[Provided data]

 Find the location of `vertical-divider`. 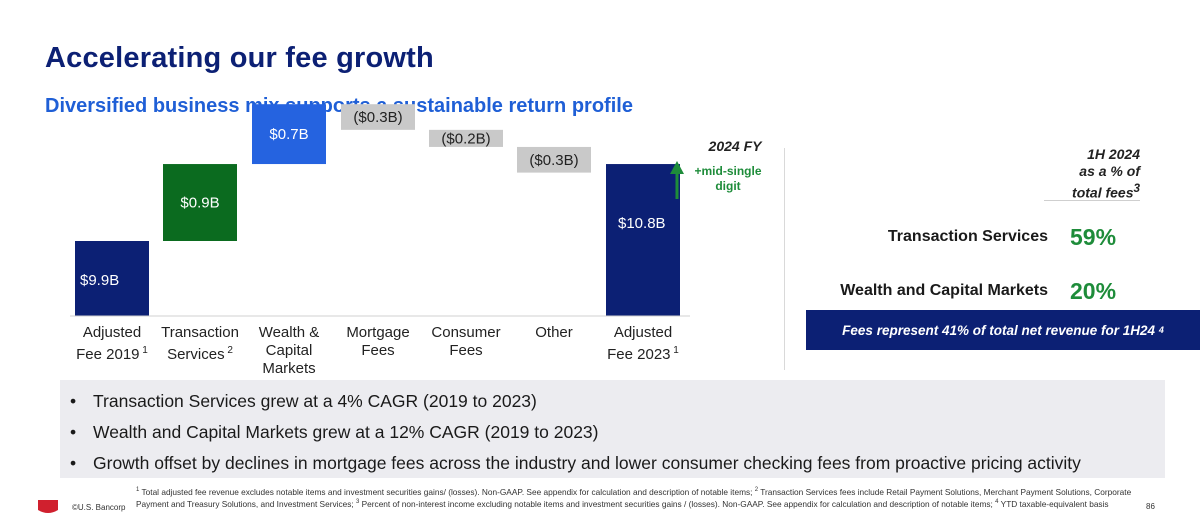

vertical-divider is located at coordinates (784, 259).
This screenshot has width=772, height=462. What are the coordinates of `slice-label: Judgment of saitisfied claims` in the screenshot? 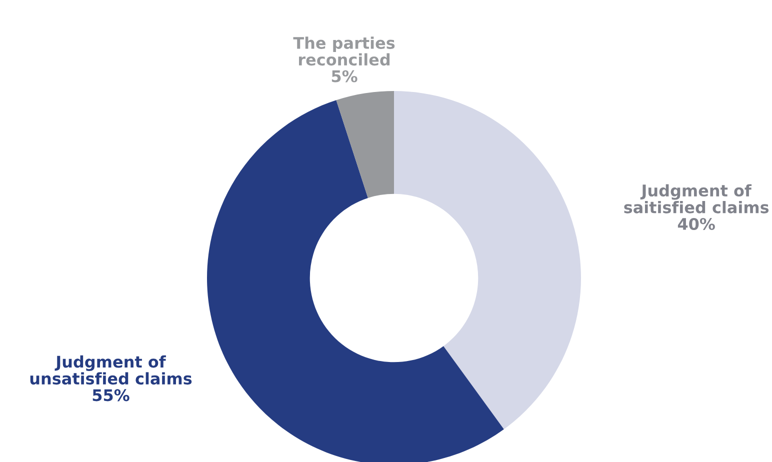 It's located at (696, 199).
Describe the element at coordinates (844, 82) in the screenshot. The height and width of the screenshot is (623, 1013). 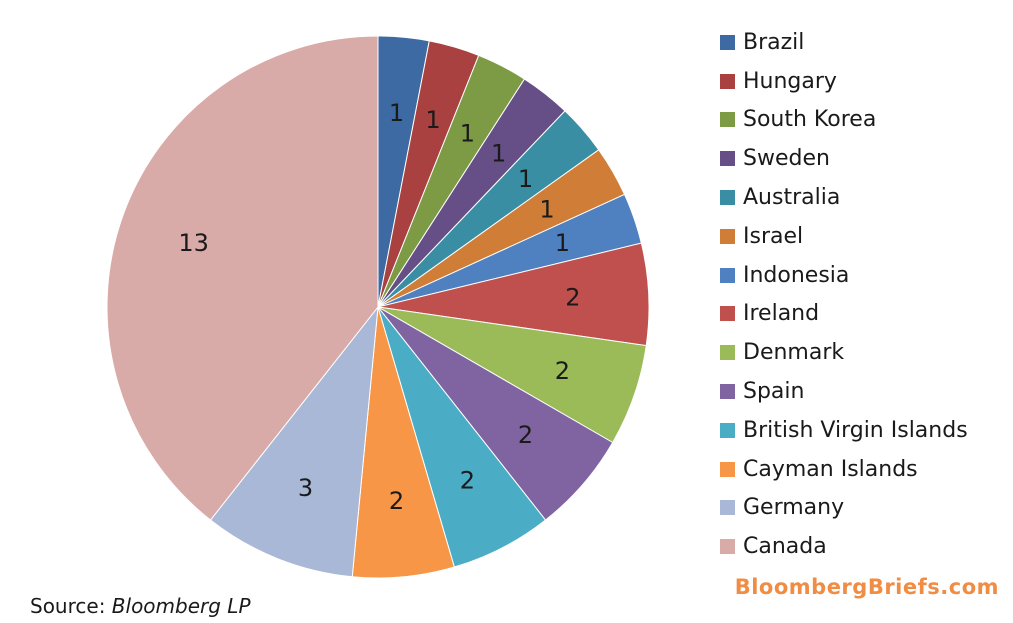
I see `legend-item-hungary: Hungary` at that location.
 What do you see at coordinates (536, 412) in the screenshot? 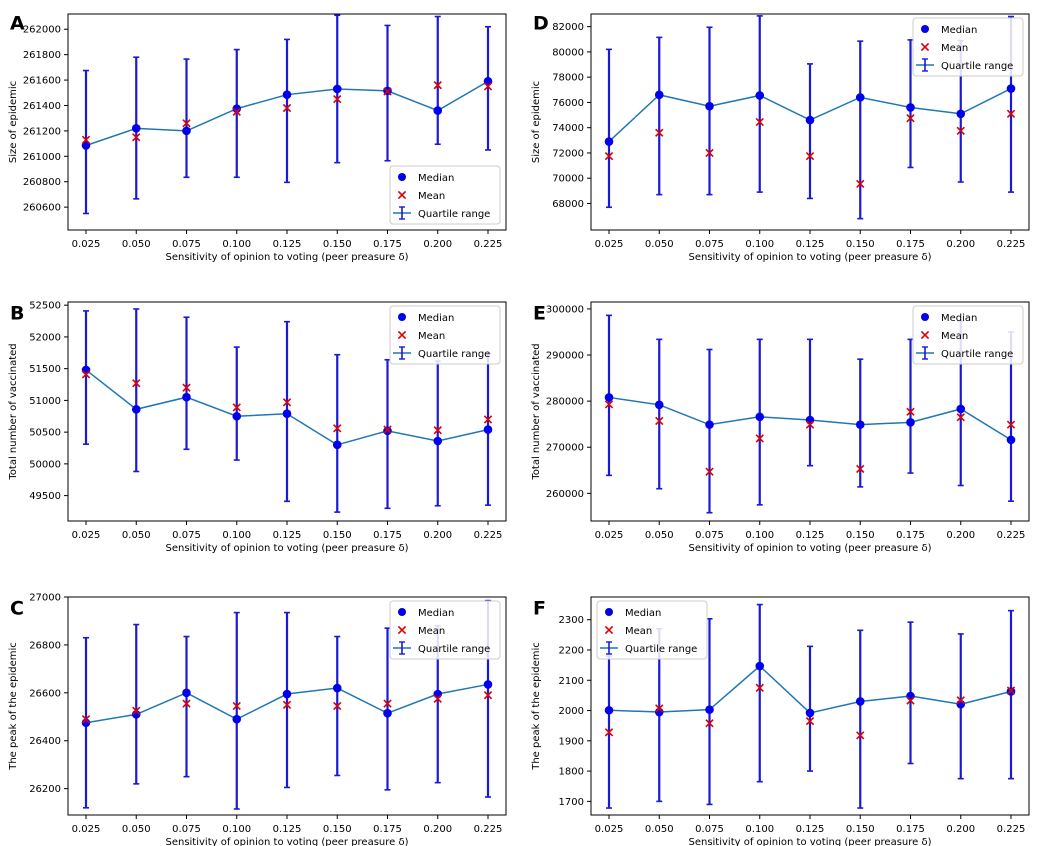
I see `y-axis-label: Total number of vaccinated` at bounding box center [536, 412].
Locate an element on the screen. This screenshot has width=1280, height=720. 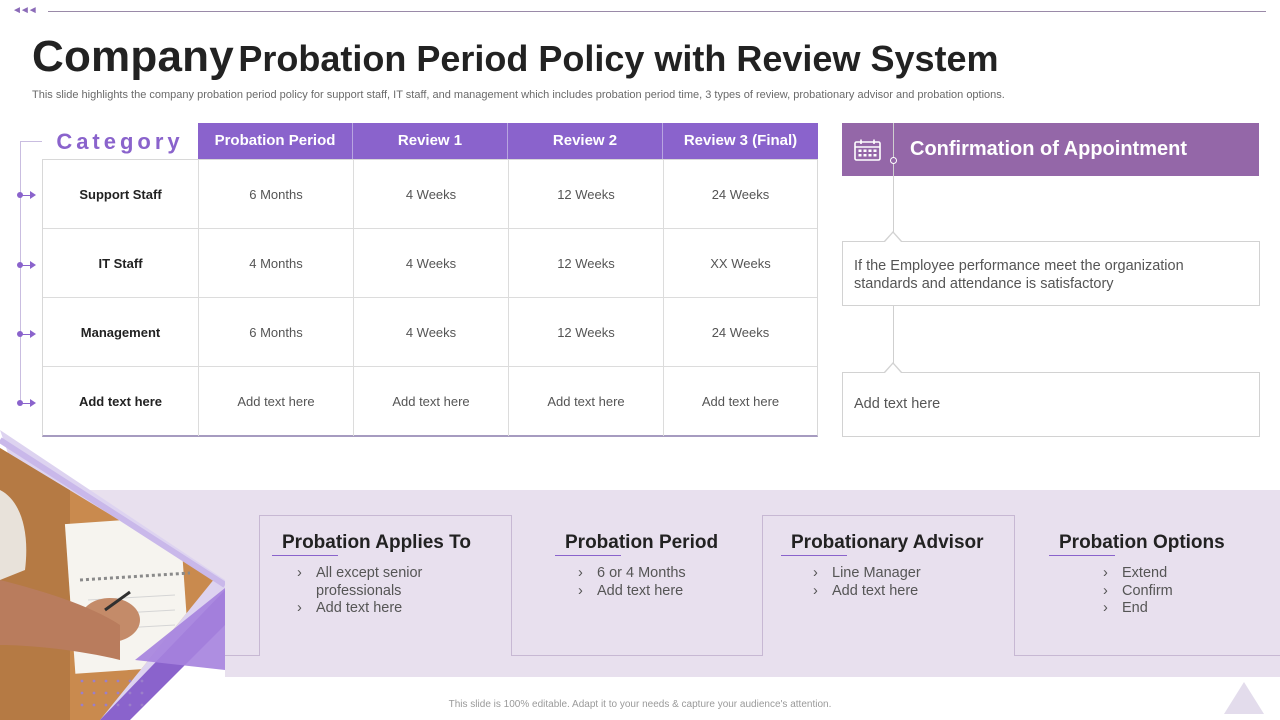
list-item: 6 or 4 Months is located at coordinates (668, 574).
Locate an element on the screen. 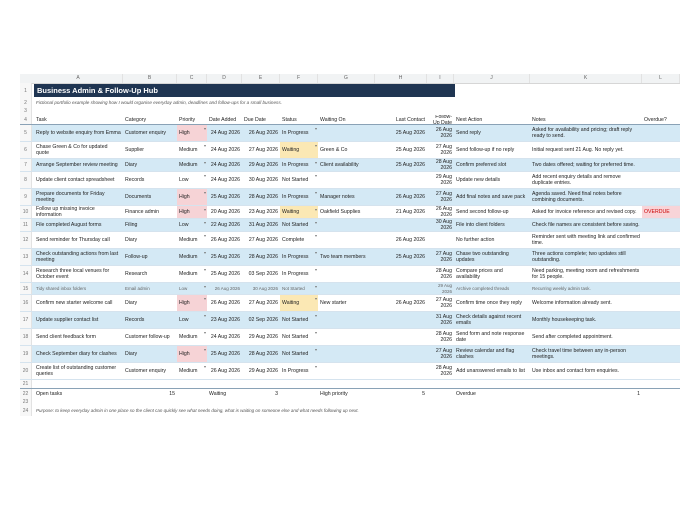 This screenshot has height=525, width=700. due-date-cell: 02 Sep 2026 is located at coordinates (263, 320).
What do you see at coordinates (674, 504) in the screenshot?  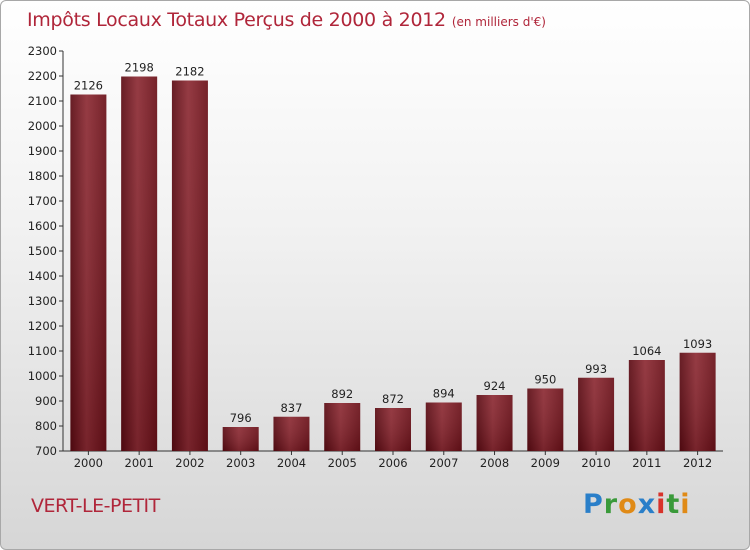 I see `logo-letter: t` at bounding box center [674, 504].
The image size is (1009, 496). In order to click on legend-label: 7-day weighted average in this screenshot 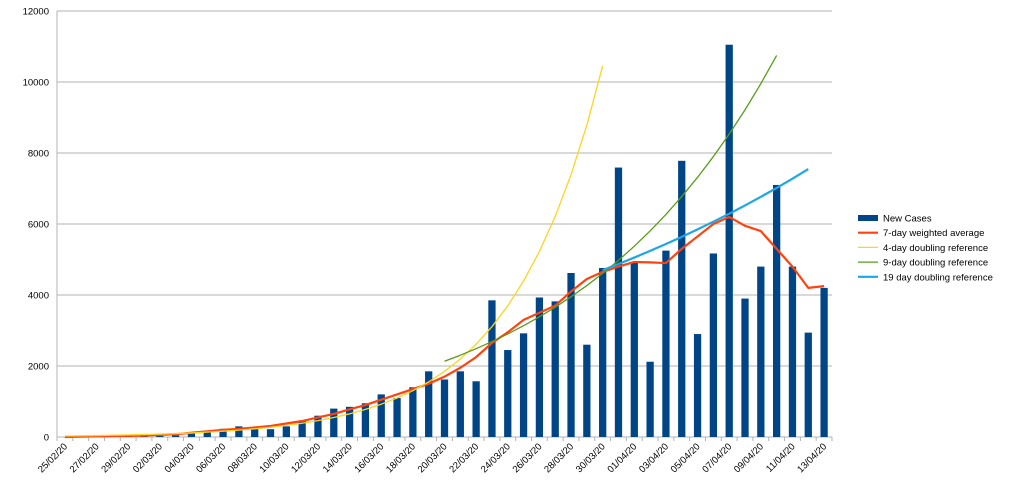, I will do `click(934, 234)`.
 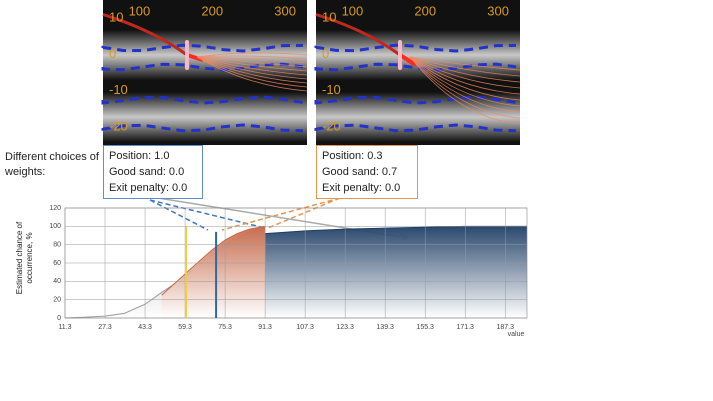 I want to click on x-tick-label: 187.3, so click(x=505, y=328).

[/Provided data]

### About this exercise
Copy out, word for word, the entries from the line with "Describe the element" up to and including the line with "at that location.", leaving out the pictures.

### Expected answer
Describe the element at coordinates (844, 82) in the screenshot. The height and width of the screenshot is (623, 1013). 
I see `legend-item-hungary: Hungary` at that location.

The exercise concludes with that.